● **What you will do**
Using the records that follow, reproduce exactly the lines starting at the line containing "Given: Expand the Дни рождения panel" and ending at the line containing "Task: Enable the Cleanup commit check". Include both end lines and no pictures.

● **Entries supplied**
□ □ □ □
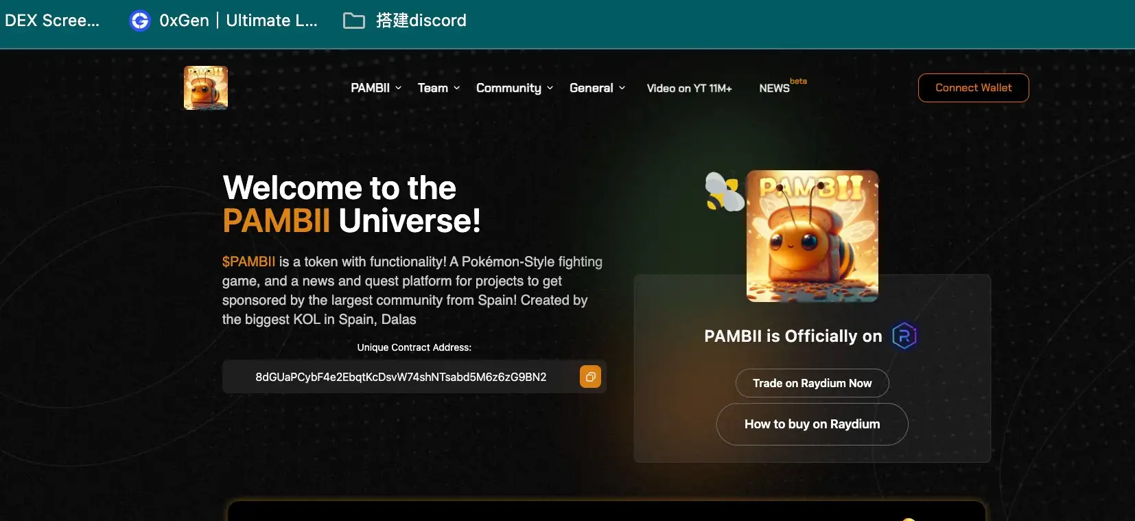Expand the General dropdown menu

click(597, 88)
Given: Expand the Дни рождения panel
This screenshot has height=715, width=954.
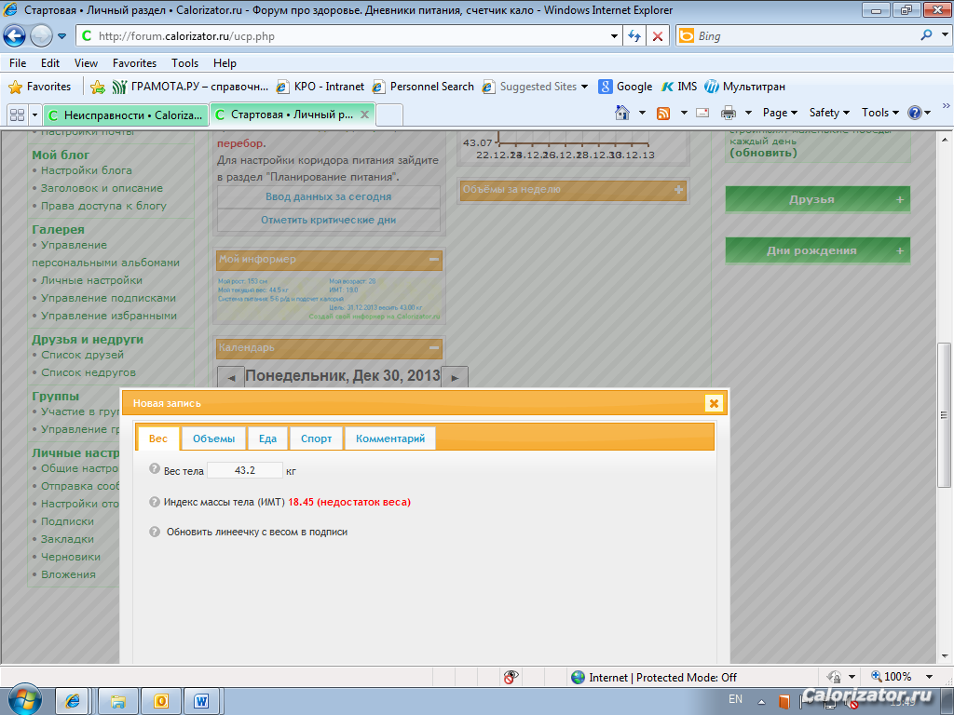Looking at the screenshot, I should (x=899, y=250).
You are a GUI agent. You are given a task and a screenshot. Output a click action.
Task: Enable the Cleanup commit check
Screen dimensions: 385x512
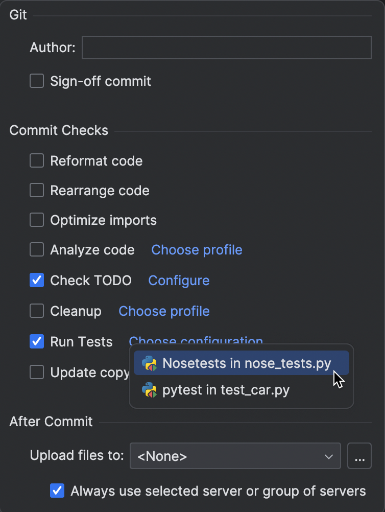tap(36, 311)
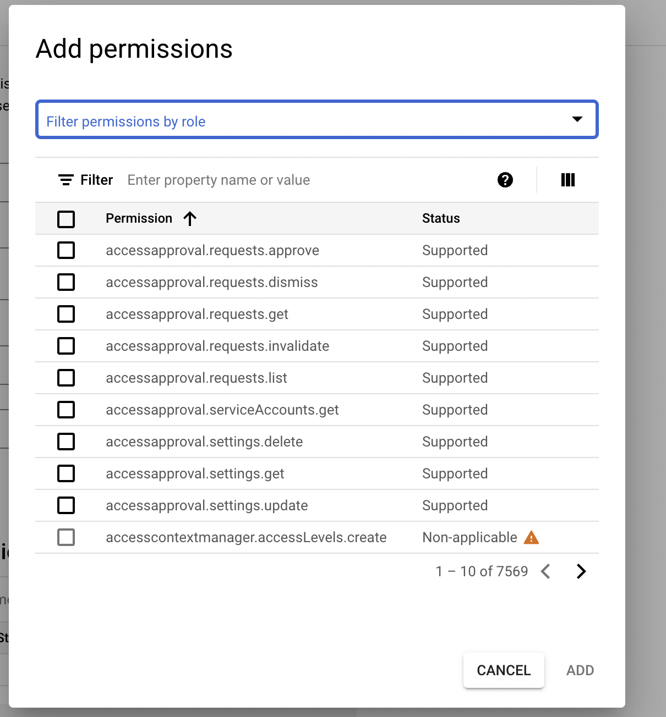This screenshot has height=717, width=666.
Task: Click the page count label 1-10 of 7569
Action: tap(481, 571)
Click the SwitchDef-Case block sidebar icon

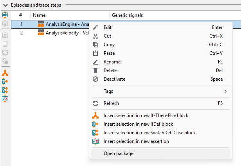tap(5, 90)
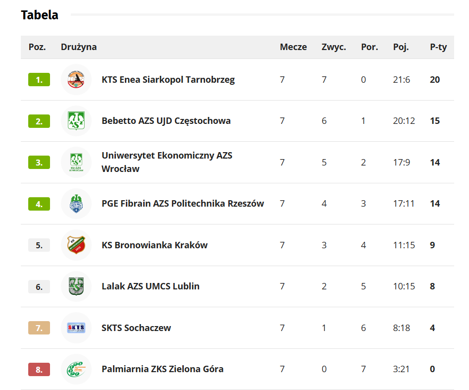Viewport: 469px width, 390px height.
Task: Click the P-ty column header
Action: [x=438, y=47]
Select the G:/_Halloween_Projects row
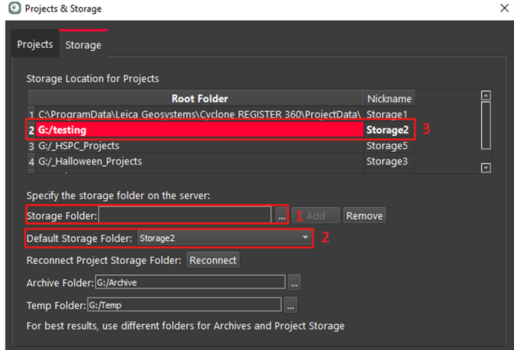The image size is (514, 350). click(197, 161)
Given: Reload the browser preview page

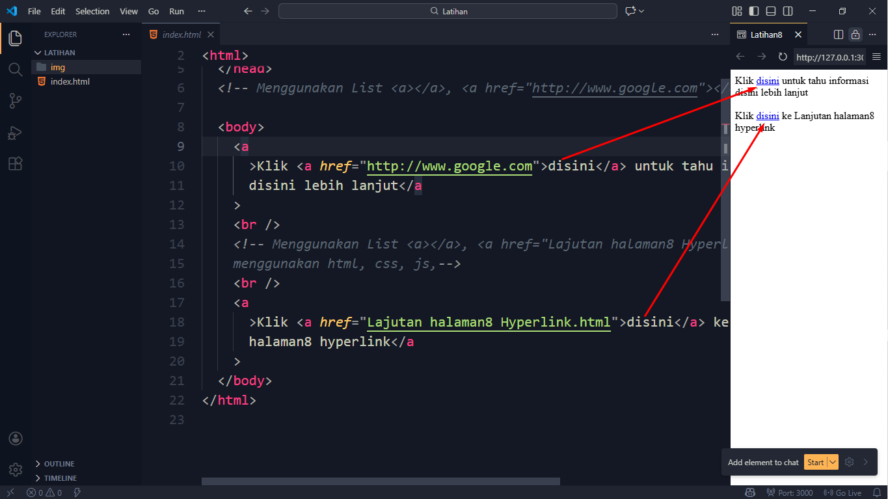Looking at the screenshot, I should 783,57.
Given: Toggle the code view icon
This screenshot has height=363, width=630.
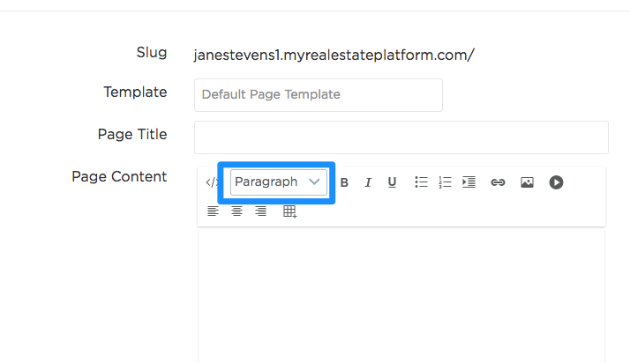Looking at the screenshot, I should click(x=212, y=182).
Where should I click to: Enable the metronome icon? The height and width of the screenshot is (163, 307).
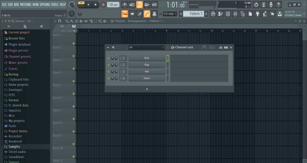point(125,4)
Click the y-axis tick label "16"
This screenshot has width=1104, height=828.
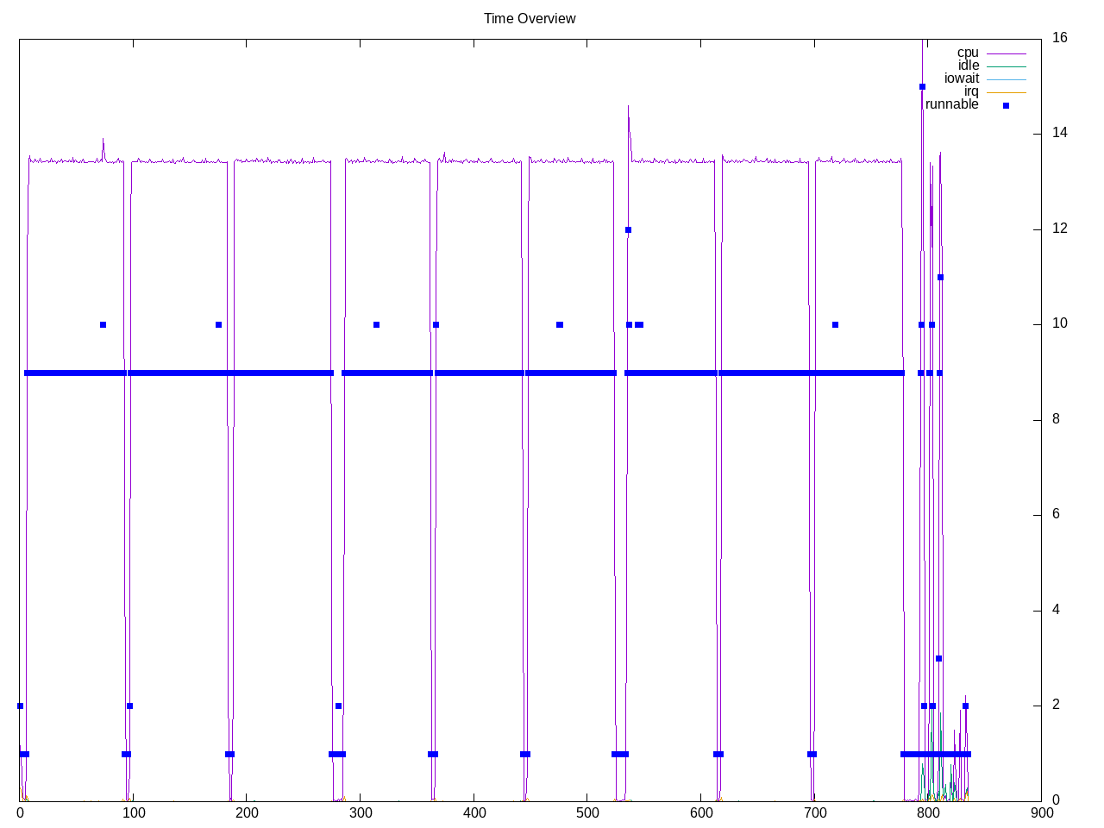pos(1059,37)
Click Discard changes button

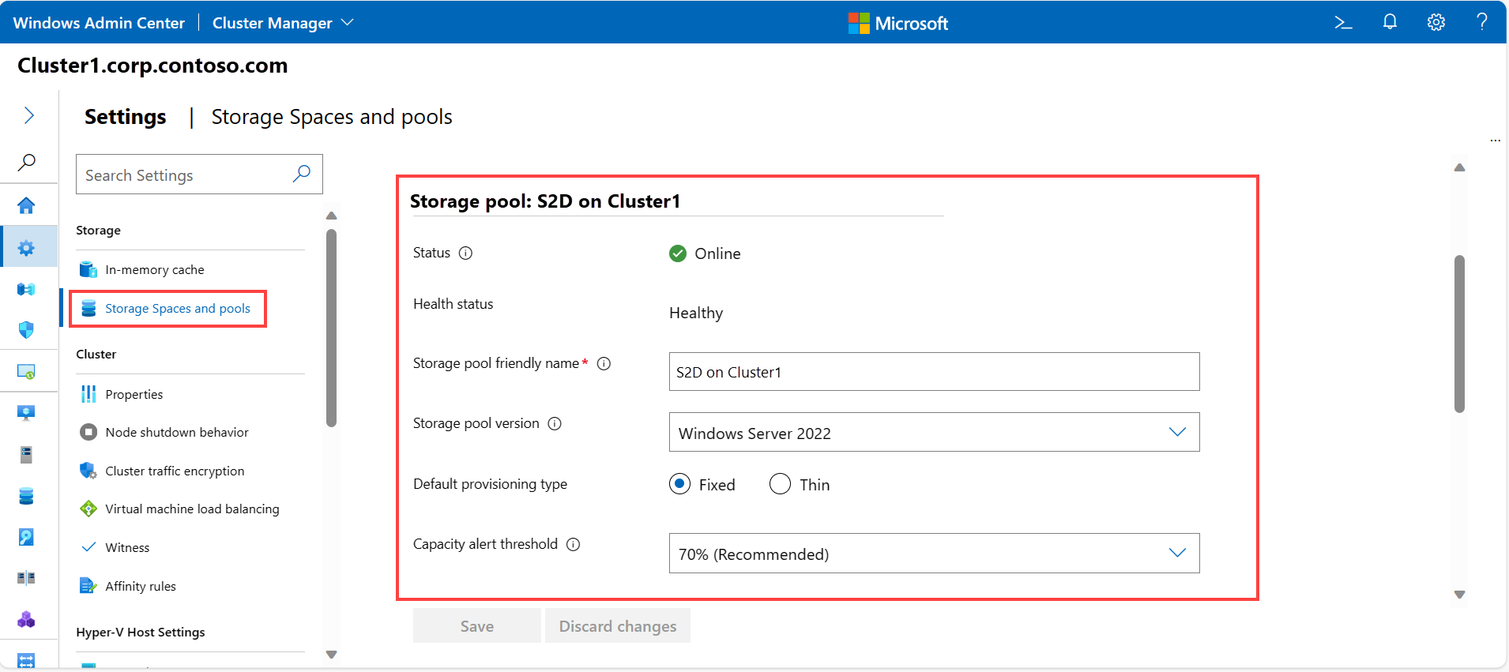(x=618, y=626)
□ □ □ □
● **Written solution**
Given: Expand the Дни рождения panel
This screenshot has height=715, width=954.
Looking at the screenshot, I should (x=899, y=250).
You are a GUI agent. You are given a task and a screenshot. Output a click action.
Task: Enable the Cleanup commit check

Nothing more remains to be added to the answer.